Featured Projects
Roseville/Miminegash Watersheds Inc. / Prince Edward Island / 2024
Miminegash River’s Atlantic Salmon Conservation Project

The Miminegash watershed had been a good producer of salmon for many years. However, between the impacts of overfishing and blockages in the river caused by an expanding beaver population, the numbers dropped off throughout the 1970s.
“The beaver blockages went eight and ten miles upstream, and as you know, on Prince Edward Island, if you’re 10 miles upstream, you don’t have a lot of watershed left,” said John Rix, vice-president and longtime committee member of Roseville/Miminegash Watersheds Inc. (RMWI). “So the salmon just disappeared. For a few years, we’d see the odd salmon parr, but there were perhaps eight or ten years where we saw nothing.”
In the early 2000s, a graduate research project found no salmon in the watershed whatsoever. However, through many years of efforts – including stream enhancements, trapping beavers and removing dams and other obstructions – salmon started slowly returning to the waterbody.
“In 2018 local trout fishermen started to catch the odd parr,” said Coordinator Danny Murphy. “Some of us didn’t even know what they were.”
Murphy says that as salmon numbers started to rebound in the river – “we’re not sure we brought them back with all the stream enhancement, but we’re going to take credit for it,” said Murphy with a laugh – a professor from the University of PEI suggested that the river be assessed, to identify the extent of suitable habitat for salmon and what limiting factors needed to be addressed. To carry out that assessment, the RMWI received $13,672 from the Foundation for Conservation of Atlantic Salmon.
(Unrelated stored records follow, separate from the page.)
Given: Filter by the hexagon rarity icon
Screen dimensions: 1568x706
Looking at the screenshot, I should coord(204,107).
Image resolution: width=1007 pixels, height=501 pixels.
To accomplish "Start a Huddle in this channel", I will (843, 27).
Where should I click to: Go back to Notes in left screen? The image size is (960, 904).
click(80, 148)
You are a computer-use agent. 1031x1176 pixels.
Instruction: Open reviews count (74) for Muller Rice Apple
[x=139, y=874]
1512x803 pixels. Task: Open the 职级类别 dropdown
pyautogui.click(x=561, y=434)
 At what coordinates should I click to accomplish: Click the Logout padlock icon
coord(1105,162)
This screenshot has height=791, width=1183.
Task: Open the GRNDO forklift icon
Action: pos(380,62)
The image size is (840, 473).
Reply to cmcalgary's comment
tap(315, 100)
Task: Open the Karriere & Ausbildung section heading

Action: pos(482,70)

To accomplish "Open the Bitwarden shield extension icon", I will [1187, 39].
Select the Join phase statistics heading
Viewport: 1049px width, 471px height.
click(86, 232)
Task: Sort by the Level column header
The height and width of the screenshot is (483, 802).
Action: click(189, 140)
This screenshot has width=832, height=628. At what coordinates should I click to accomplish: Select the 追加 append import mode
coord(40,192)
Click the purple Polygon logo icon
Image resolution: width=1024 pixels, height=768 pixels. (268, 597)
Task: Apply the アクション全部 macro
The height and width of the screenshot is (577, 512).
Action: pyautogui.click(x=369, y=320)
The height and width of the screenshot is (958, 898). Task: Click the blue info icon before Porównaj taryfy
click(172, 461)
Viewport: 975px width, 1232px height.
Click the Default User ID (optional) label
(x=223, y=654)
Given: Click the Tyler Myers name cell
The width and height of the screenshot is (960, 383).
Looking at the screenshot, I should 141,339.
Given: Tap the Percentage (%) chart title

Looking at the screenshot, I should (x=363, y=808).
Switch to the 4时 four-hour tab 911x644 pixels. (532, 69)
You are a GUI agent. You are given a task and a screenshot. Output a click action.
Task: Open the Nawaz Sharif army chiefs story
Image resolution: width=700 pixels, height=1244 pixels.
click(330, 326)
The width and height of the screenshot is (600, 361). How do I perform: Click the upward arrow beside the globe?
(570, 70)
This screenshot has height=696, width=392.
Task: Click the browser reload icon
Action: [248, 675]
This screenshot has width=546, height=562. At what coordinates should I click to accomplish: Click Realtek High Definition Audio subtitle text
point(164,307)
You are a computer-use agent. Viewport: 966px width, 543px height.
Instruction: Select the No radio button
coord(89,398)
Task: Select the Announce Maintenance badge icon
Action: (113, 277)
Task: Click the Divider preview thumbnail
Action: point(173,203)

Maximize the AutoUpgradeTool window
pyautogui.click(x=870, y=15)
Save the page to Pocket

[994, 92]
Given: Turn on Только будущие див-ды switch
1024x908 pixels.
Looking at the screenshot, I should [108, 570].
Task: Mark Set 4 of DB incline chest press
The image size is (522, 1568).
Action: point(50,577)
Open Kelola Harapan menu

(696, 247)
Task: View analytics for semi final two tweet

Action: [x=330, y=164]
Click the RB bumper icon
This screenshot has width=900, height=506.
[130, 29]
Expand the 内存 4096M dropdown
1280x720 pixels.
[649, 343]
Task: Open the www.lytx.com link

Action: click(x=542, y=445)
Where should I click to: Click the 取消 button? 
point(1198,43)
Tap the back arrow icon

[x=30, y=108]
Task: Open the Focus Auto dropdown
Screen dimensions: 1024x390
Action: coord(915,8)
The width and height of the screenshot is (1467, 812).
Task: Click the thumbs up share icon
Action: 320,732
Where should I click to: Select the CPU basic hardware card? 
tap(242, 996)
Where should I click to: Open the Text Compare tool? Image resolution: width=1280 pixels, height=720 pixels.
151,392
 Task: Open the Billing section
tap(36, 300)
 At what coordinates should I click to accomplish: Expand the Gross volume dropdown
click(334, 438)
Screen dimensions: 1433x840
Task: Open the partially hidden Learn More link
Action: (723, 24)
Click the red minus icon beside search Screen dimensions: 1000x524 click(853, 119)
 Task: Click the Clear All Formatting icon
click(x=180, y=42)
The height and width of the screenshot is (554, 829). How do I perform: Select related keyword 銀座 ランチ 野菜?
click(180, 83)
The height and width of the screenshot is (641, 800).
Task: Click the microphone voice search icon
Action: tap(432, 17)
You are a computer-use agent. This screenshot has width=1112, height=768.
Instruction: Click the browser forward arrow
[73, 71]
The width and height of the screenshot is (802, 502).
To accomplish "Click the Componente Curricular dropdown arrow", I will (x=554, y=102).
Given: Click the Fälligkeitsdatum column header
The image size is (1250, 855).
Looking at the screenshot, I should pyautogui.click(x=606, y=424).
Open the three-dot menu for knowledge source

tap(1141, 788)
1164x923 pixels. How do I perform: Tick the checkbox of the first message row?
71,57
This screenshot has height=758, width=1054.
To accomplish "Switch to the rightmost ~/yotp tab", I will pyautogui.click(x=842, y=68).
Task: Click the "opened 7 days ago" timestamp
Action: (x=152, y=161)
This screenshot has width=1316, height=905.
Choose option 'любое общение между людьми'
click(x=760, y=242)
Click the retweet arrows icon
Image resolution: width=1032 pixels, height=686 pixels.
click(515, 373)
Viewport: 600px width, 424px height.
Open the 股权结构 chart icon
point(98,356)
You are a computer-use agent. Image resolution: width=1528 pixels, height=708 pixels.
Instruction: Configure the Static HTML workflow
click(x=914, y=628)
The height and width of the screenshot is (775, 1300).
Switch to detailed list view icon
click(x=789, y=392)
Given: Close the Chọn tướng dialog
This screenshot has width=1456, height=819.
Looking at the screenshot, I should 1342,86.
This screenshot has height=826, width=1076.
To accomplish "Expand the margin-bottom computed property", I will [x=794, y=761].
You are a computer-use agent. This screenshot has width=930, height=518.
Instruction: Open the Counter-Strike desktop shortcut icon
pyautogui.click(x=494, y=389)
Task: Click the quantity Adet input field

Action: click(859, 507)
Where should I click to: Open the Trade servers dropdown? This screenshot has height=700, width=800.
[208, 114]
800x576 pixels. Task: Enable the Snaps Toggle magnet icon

“At this point, we’re working up into those systems where we never could get before, the secondary streams,” said Murphy. “We have 12 data loggers and depth loggers and we’re doing that with people from the Department of Forestry, Fish & Wildlife. We’re trying to figure out how quickly it’s going to rebound.”
The assessments will also include monitoring where flow and temperature changes occur in the river. Murphy says that the full assessment will take three years and will involve coordination and cooperation between the RMWI and provincial and non-government ecologists, biologists and technicians.
When the assessment is completed, the RMWI will use the information gleaned from the assessment to develop a new Watershed Management Plan.
“We hope to, someday if we live long enough, to see a salmon fishery again that would be monitored very closely, that wouldn’t result in what it has in the past,” said Murphy.
“If we could get to the point where we even have a catch-and-release fishery here on the west/south side of the island, that would be a great improvement to what we have at this moment,” added Rix.